Is songwriting not a valid enough form of expression in itself without the need to physically embody the music to put one’s name to the song and its appreciation? Works of the Renaissance composers are recognised by name; Mozart, Beethoven and Strauss – and not the instruments which express their creativity. Why then in the contemporary music world has the composer – the villager responsible for conceiving the child – ceased to hold significance to the audience?
This is not to say that Aarons is the only one responsible for her hit singles – no doubt the pull of the names she composes for draws a crowd. It only seems to me that the composer without an artistic persona has sunk to lackey status in the music publishing industry, which is both unfortunate and unfair to their talents.
For her part, Aarons has expressed no interest in pursuing a career as a performer and has remained humble and content in her behind-the-scenes role. The richness of her story – her the courage of her move to L.A and the passion she has for her unique craft – strikes me as not extraordinary but a story that represents a greater unrecognised community. The cynic in me wonders if I only know about Sarah Aarons because it’s exciting when anyone Australian makes it big, or whether the Australian media’s fixation on her rags-to-riches story and her autoimmune disease made her a national news story.
Without question though, Sarah Aarons is a force to be reckoned with and should be recognised as such. Her songwriting style, as simple as it may seem to some, has ultimately captured the favour of the masses. It fills me with hope that her status as a creator is finally coming to light, that she is gaining a following of her own and that soon, others sharing her talents will also be recognised as the artists behind so much of the music we love to listen to every day.

..........

### Work instructions
Please edit the songwriting piece, starting with "Is songwriting not" and going on through "to the audience?", and replace "Renaissance" with "Classical". You won't need the records.

..........

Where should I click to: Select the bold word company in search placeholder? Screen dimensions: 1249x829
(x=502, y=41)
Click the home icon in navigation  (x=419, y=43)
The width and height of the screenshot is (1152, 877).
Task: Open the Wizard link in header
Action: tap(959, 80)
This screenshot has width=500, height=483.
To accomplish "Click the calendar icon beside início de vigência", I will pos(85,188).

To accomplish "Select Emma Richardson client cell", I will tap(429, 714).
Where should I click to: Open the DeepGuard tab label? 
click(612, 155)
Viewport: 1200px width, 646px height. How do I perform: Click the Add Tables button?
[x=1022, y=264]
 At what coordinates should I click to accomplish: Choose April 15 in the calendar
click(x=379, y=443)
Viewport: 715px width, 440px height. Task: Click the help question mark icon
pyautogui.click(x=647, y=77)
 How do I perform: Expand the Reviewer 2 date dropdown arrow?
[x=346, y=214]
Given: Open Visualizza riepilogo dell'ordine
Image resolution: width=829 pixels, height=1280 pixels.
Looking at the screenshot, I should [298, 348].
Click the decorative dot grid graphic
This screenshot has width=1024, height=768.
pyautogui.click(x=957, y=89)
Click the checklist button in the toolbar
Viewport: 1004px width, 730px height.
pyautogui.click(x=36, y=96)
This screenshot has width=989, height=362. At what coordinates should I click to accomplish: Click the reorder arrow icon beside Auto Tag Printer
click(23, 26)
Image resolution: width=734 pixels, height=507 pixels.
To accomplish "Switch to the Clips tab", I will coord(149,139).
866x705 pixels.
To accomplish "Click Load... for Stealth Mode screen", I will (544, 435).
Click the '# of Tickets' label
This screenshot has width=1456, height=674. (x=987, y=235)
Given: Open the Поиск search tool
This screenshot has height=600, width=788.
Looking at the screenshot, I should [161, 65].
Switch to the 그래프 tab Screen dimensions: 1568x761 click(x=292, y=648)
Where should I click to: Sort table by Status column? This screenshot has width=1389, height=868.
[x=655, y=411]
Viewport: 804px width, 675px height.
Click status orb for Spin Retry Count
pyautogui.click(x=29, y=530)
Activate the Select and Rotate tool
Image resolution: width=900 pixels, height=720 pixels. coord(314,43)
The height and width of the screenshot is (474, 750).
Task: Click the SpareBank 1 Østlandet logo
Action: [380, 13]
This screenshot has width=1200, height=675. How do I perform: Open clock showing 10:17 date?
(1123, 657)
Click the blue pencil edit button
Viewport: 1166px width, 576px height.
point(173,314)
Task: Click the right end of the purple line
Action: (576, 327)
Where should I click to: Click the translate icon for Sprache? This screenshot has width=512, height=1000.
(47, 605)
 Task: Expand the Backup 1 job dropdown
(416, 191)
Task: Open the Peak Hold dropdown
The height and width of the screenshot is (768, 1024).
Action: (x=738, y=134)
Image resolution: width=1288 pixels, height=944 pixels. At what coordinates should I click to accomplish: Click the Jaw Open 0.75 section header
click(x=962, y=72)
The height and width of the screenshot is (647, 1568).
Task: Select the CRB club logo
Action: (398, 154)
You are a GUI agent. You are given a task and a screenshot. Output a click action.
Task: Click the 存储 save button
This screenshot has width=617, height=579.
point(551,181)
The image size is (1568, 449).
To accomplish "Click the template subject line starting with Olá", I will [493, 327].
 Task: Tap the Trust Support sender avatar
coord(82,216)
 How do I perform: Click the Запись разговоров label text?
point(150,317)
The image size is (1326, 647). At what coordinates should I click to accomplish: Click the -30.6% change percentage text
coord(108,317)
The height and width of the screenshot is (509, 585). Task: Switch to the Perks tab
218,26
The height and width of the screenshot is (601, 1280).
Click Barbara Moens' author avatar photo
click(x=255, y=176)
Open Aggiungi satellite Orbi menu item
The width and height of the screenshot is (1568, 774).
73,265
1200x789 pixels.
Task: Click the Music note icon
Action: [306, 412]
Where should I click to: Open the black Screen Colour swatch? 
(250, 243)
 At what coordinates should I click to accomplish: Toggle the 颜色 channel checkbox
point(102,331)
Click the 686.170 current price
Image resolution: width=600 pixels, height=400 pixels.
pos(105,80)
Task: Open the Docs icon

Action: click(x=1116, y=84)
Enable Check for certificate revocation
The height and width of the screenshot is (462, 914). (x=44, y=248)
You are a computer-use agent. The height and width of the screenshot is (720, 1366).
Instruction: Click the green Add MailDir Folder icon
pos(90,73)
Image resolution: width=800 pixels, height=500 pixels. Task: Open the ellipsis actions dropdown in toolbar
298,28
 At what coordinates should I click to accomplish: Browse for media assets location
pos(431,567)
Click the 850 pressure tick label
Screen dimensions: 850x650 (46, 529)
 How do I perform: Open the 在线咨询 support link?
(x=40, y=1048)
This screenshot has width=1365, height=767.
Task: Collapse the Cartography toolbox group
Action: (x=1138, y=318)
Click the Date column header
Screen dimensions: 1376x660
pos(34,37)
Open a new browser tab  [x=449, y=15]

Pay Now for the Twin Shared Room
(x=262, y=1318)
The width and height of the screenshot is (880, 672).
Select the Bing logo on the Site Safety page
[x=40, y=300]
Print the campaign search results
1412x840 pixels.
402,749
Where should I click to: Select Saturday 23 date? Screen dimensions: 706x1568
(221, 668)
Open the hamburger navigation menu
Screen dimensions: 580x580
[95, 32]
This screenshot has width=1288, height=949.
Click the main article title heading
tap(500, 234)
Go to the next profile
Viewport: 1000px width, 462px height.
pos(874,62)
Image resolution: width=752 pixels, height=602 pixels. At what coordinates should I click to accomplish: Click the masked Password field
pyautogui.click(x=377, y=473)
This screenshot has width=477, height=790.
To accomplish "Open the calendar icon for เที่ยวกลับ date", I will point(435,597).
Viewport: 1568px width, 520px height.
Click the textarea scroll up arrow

..........

### Exercise solution
Is songwriting not a valid enough form of expression in itself without the need to physically embody the music to put one’s name to the song and its appreciation? Works of the Classical composers are recognised by name; Mozart, Beethoven and Strauss – and not the instruments which express their creativity. Why then in the contemporary music world has the composer – the villager responsible for conceiving the child – ceased to hold significance to the audience?